D. LUTTER CONTRE LA CRIMINALITÉ FINANCIÈRE
La lutte
contre la criminalité financière internationale est devenue un
sujet central des réunions inter-gouvernementales traitant de la
stabilité du système financier international. Les propositions se
multiplient à ce sujet, particulièrement provenant de la France.
La pression sur les Etats délinquants ou accommodants à
l'égard de la délinquance financière augmente, notamment
de la part des Etats-Unis.
Le groupe de travail n'a pas la prétention d'émettre des
propositions définitives sur ce sujet préoccupant. Il tient
toutefois à donner quelques conseils au gouvernement français et
aux négociateurs internationaux à ce sujet.
1. Deux préalables indispensables
Deux
conseils initiaux paraissent pouvoir être formulés :
il faut, en premier lieu, choisir le
bon niveau de décision
pour une lutte concertée des Etats contre la criminalité
financière. L'ONU d'une part et l'OMC d'autre part semblent constituer
ce bon niveau.
La France a fait neuf propositions pour lutter contre les paradis bancaires et
fiscaux. Mais elle les a exprimées au FMI et au G 7. L'OCDE est
également un lieu traditionnel de débats à ce sujet.
Or, de deux choses l'une : ou bien les pays industriels sont
décidés à mener des
opérations militaires de
police internationale
contre les Etats ou gouvernements délinquants,
et ils peuvent décider entre eux ce qu'il convient de faire. Ou bien, et
c'est le plus probable, ils n'y sont pas disposés, et alors il est
indispensable
d'associer étroitement ces territoires à la
lutte contre les flux financiers criminels
. Délivrer des
"oukazes"
serait inefficace. Il conviendrait de réunir
un
groupe
ad hoc
, où seraient convenablement
représentés les centres
offshore
ainsi que les Etats
souffrant de criminalité à grande échelle,
dans une
négociation où leurs intérêts seraient
préservés
.
L'Organisation des Nations-Unies
serait
probablement le niveau adapté de décision. Par ailleurs,
l'OMC
est directement concernée puisque l'opacité de
certains territoires crée de réelles distorsions
préjudiciables à la liberté des échanges et
à la bonne organisation du commerce mondial. L'organisation de
Genève pourrait utilement participer à l'émergence de
nouvelles normes en la matière.
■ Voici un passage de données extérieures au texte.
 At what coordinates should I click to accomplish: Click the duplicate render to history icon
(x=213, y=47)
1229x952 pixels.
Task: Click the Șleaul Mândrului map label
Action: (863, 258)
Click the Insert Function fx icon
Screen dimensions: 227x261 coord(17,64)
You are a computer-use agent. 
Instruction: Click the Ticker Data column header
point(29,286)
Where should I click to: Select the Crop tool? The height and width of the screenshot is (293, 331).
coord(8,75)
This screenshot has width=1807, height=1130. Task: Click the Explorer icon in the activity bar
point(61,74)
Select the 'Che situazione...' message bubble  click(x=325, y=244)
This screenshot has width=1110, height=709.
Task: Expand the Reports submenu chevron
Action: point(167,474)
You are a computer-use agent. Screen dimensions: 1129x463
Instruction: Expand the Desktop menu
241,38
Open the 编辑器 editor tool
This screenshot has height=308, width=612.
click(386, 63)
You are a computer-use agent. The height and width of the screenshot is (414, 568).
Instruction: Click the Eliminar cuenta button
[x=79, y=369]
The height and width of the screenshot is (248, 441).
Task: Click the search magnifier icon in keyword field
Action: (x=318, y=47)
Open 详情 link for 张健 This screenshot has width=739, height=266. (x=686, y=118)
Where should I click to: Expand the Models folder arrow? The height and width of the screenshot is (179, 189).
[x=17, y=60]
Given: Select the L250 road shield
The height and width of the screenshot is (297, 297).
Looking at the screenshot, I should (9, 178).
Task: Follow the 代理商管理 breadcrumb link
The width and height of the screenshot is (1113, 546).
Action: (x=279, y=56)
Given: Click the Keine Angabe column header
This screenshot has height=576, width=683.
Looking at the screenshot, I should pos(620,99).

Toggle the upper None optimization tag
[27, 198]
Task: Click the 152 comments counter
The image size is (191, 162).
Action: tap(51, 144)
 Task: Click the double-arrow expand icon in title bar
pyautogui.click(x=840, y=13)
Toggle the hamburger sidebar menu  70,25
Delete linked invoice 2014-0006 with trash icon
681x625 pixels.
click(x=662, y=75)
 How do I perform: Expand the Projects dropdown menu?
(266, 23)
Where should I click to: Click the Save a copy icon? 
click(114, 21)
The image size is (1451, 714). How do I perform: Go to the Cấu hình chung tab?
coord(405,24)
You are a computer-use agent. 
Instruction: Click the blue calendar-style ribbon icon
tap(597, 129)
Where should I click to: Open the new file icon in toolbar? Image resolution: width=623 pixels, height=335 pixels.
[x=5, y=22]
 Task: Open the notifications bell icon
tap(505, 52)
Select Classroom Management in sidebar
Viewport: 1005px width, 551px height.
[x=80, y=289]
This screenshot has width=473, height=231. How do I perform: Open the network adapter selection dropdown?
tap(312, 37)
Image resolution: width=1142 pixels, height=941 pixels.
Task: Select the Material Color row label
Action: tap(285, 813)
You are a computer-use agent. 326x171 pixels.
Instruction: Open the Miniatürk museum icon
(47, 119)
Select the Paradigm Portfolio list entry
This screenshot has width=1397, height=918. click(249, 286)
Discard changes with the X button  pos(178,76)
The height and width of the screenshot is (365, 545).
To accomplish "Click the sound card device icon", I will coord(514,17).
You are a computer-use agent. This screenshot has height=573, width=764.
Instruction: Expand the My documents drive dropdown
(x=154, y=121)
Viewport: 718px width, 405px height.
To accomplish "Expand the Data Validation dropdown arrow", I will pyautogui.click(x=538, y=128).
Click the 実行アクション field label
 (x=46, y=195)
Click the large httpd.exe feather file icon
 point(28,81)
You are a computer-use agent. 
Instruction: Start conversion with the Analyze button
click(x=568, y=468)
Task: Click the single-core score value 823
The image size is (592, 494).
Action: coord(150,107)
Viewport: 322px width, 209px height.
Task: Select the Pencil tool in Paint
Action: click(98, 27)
Votre groupe de travail estime donc
qu'une première négociation au sein de l'ONU devrait ouvrir la
voie à la définition de règles et de procédures,
notamment juridictionnelles, au sein de l'OMC.
Il paraît également important de distinguer le traitement
des fonds d'origine criminelle de celui des fonds qui proviennent d'une
activité licite
. Autrement dit, il ne faut pas considérer le
blanchiment
et la
corruption
d'un côté, et
l'évasion fiscale
de l'autre, comme étant des
fléaux de même gravité. L'OCDE serait sur le point de
considérer la fraude fiscale comme un crime grave en lui-même.
Cela paraît aller un peu vite en besogne, d'autant que le degré de
sévérité des règles fiscales varie beaucoup dans le
monde : de la concurrence fiscale à la fraude fiscale, il existe
une large marge d'appréciation. Les pays industriels doivent laisser aux
paradis fiscaux le bénéfice d'une fiscalité
légère : ils ont le droit d'avoir fait ce choix. En
échange d'une relation tolérante dans ce domaine, au moins dans
un premier temps, il pourra être exigé de la part de ces Etats une
vigilance accrue contre les fonds d'origine criminelle, ainsi que davantage de
coopération dans les échanges d'information.